Directions for this task: For the listing below, print exactly the lines from the line with "You are a GUI" to the line with "Task: Open the Snippets tab", both included, and nothing beyond them.

Record extracts:

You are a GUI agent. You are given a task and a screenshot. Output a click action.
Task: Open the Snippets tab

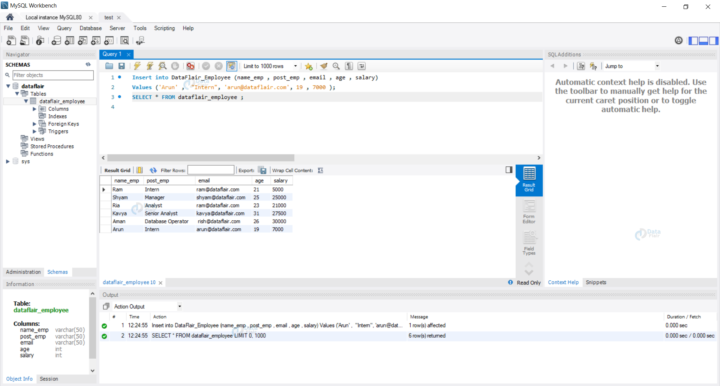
--
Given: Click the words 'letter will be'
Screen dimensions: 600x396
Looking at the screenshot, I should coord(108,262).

Task output:
You are a GUI agent. You are given a task and a screenshot. Output a click action.
Task: Open the Snippets tab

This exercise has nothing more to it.